I saw the same high ceilings, the same heavy curtains, the same bronze cowboy statue on the massive desk — the very statue that intrigued me when I was in President Girma’s office last July, during my trip with adoptive parents Brian and Keri deGuzman.

At the time, I found it ironic. There I was in Africa, thousands of miles from home. And yet what drew my attention was a cowboy, that classic icon of the American Southwest.

I didn’t ask President Girma how a cowboy statue found its way to his desk. Our meeting that day was about the deGuzmans, who were in Ethiopia to welcome two babies into their family. They were invited to meet the president because of their involvement with Acacia Village, a home where 250 children can be nurtured, healed and transitioned into adoptive families. President Girma serves as honorary chairman of the board for Acacia Village, a project of Christian World Foundation.

In my dream, I was waiting in his office by myself, tending to unfinished business. I woke up before I found out what that business was.

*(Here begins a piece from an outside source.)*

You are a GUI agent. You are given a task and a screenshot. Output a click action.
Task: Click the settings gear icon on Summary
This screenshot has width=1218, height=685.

A few days later, someone else told me about a dream she’d had. In her dream, I was staying at a beach house in California. The deGuzman family—Brian, Keri and their four beautiful children—had come to visit me. And so had my staff at Raising Arizona Kids magazine. I was fixing lunch for everyone. It was some sort of special occasion.

Ethiopia is calling to me in every way it can. In my own dreams and even in the dreams of someone who is close to me, I am reminded that there is work to be done, stories still to tell.

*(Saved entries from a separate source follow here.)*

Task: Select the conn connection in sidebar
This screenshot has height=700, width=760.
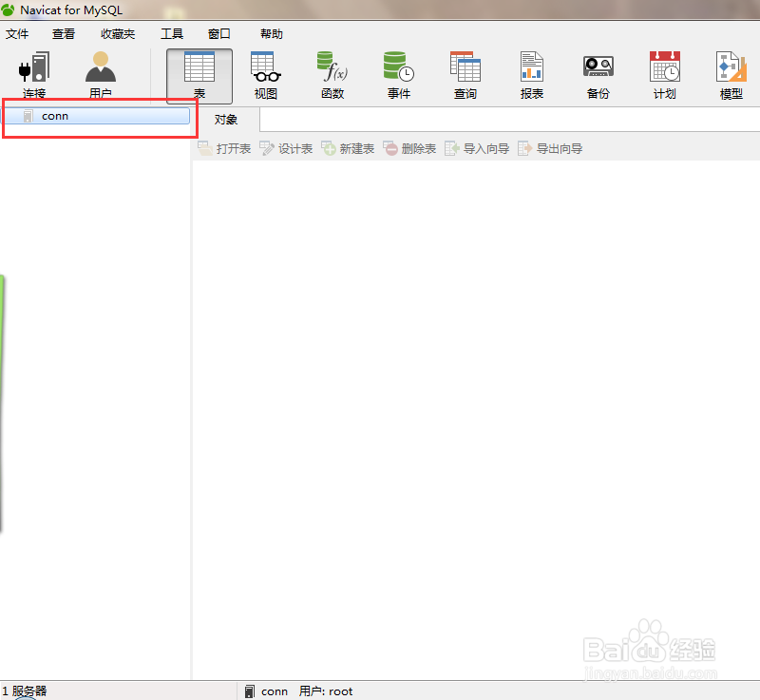Action: click(54, 116)
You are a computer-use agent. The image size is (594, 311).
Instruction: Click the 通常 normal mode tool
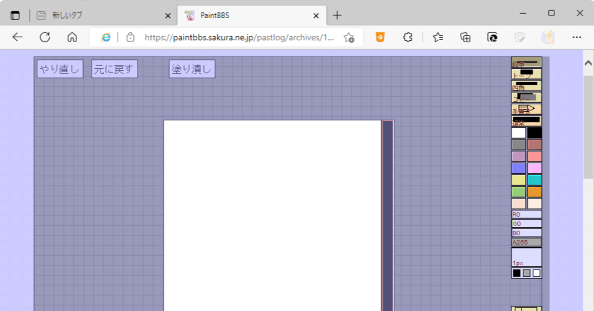coord(526,121)
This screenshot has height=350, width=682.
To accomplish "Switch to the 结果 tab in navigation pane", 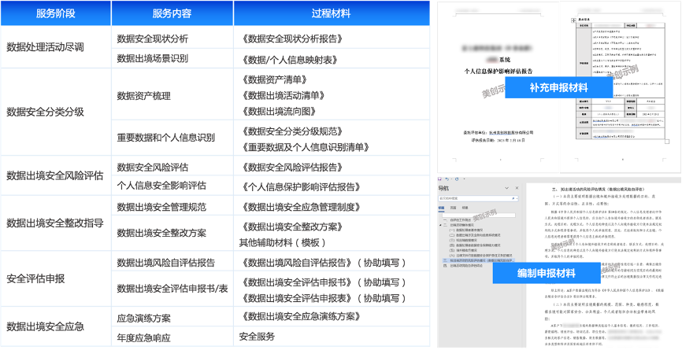I will (x=464, y=209).
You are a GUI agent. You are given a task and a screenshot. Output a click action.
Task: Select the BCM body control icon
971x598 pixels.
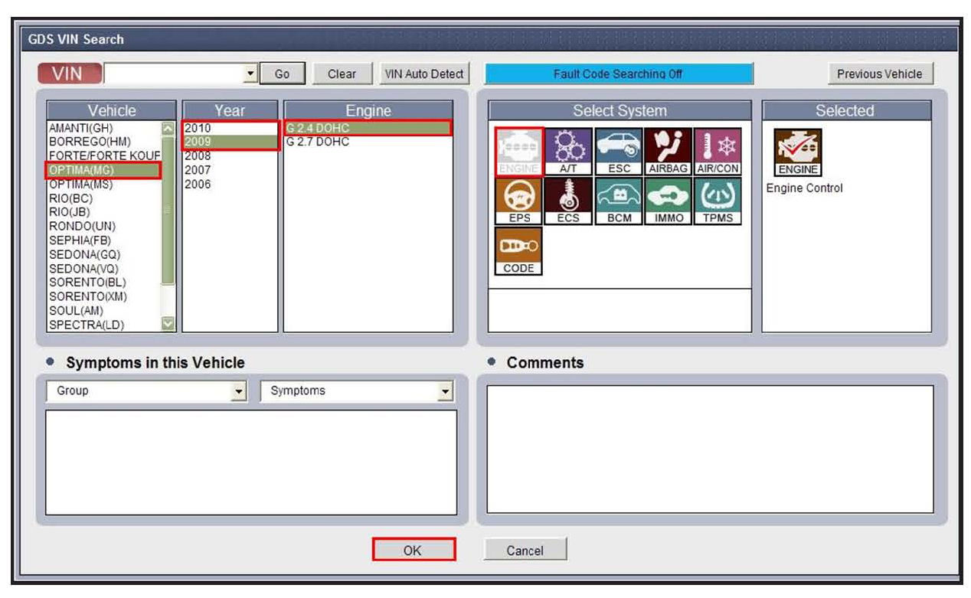(619, 201)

I have lost some ground in the last few months. The period between November and the end of February is always the busiest and most stressful for my small staff. It begins with research and fact checking for our 128-page Schools, etc. guide to education, which mostly happens in November. December brings double-issue production deadlines for the book and our January magazine.
The holidays throw us all off our game, as various staff members take vacation time to be with family and friends. And then, once we return to work in January, we’re back on deadlines for February, March and the last weeks of planning for our annual Camp Fair.

I knew that I would make little headway with my Ethiopia writing during this time, so I made a conscious, proactive decision to ride it out without punishing myself (too much).

But now it is time to get back on track. After this week, when the April magazine goes to press, I must recommit my time and attention to this story, which has gotten under my skin, dominating my conscious thoughts and seeping into subconscious ones, too.